L’accompagnement des professionnels par l’association 1.9.3 Soleil! : un pôle ressource en matière de spectacle vivant pour les tout-petits
Ludovic Blanchard présente l’association 1.9.3 Soleil! qui organise depuis 10 ans un festival dans des théâtres, parcs et crèches. 1.9.3 Soleil! propose également un parcours de sensibilisation des professionnels de la petite enfance à l'accompagnement des tout-petits au spectacle vivant. Enfin, elle conseille et accompagne des spectacles de qualité dans des crèches (départementales et autres) sous la forme d’un dispositif en trois temps : sensibilisation des équipes en amont, présence lors de la représentation et bilan quelques jours après la représentation.
L’un des enjeux du festival est de sensibiliser le personnel des crèches à l’accueil des jeunes enfants lors d’un spectacle. Lors de la dernière édition, une journée professionnelle autour de « l’enfant, l’art et la nature » a été organisée pour pointer du doigt le déficit de nature dans l’environnement immédiat des plus jeunes. En 2016, c’est le thème du jeu avec les éléments naturels qui a été proposé à partir des propositions de différents artistes.

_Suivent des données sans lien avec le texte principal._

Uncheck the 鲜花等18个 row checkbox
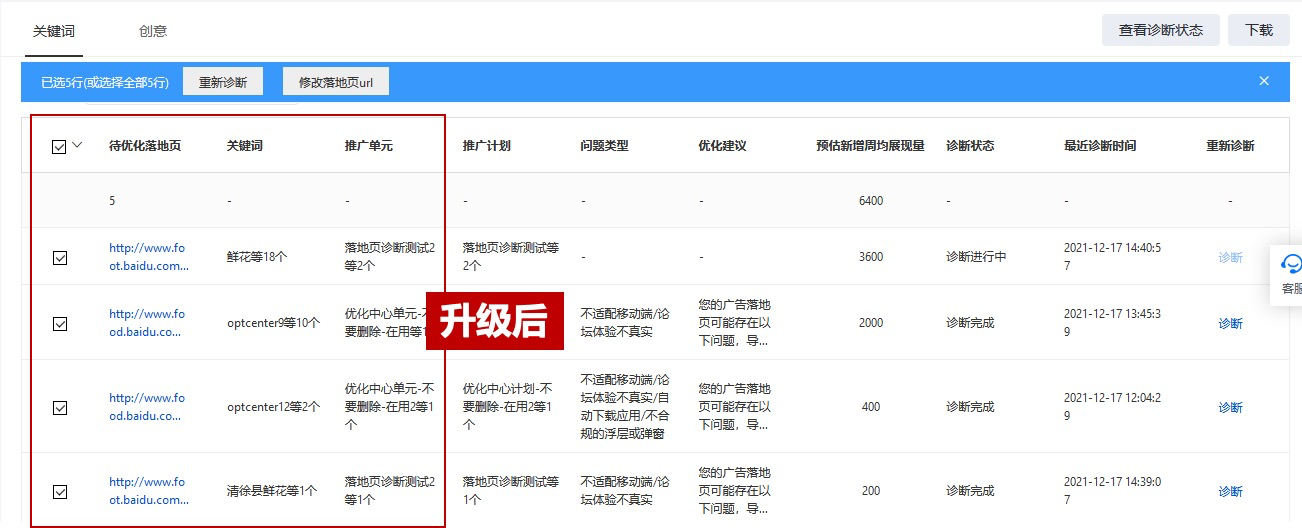The height and width of the screenshot is (528, 1302). [60, 258]
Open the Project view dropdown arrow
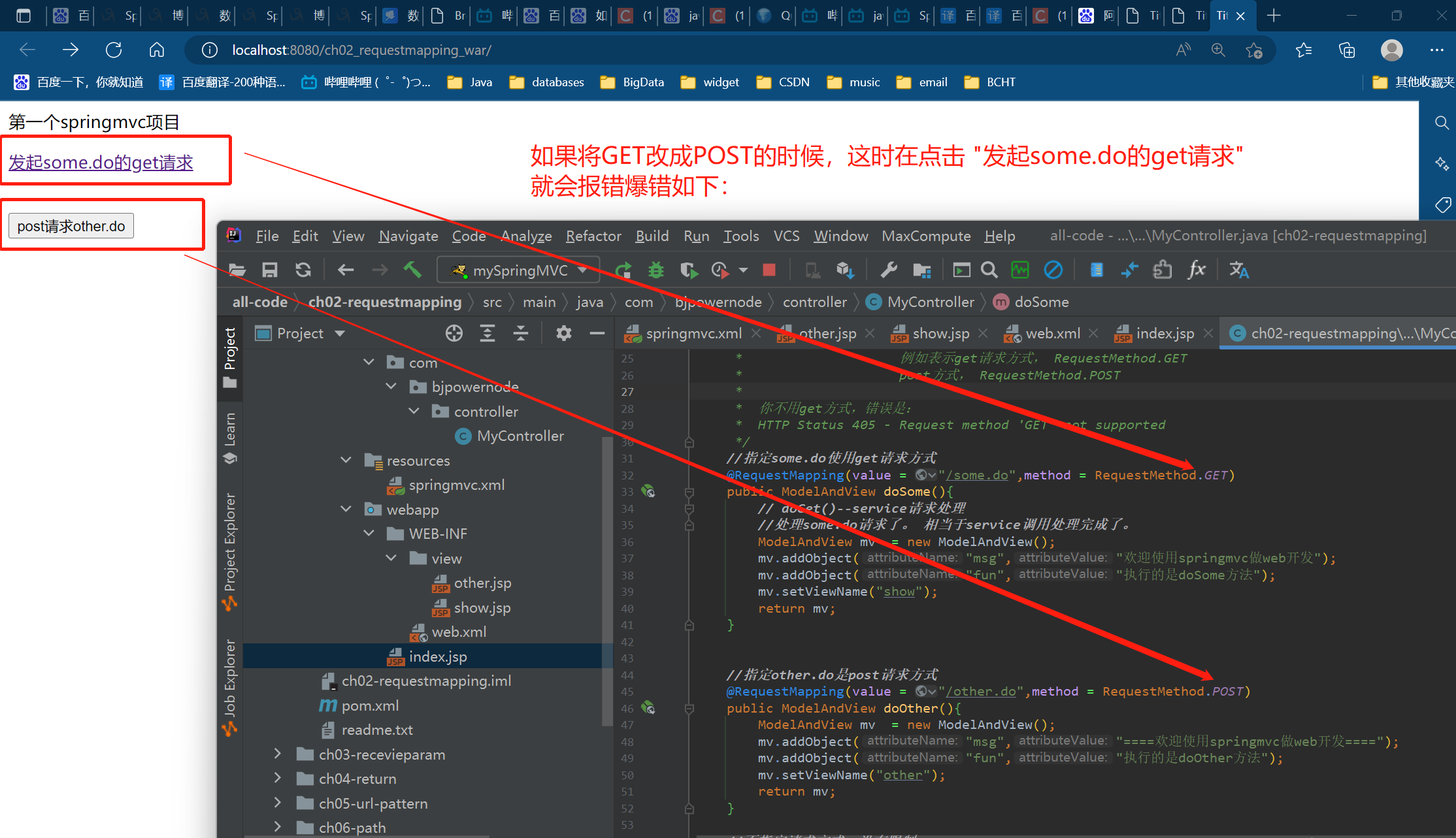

Ces spectacles sont conçus pour la tranche d’âge 0-4 ans mais aussi pour les adultes qui doivent se sentir concernés, sur le plan sensoriel et non pas intellectuel. Dans un second temps, c’est la dimension de participation qui est recherchée à travers un parcours ludique et sensoriel dans le décor du spectacle ou dans un espace attenant. Dans le cas de Sococoon, le spectacle est totalement immersif : on entre véritablement dans la proposition artistique avec la mise en scène d’un espace ludique.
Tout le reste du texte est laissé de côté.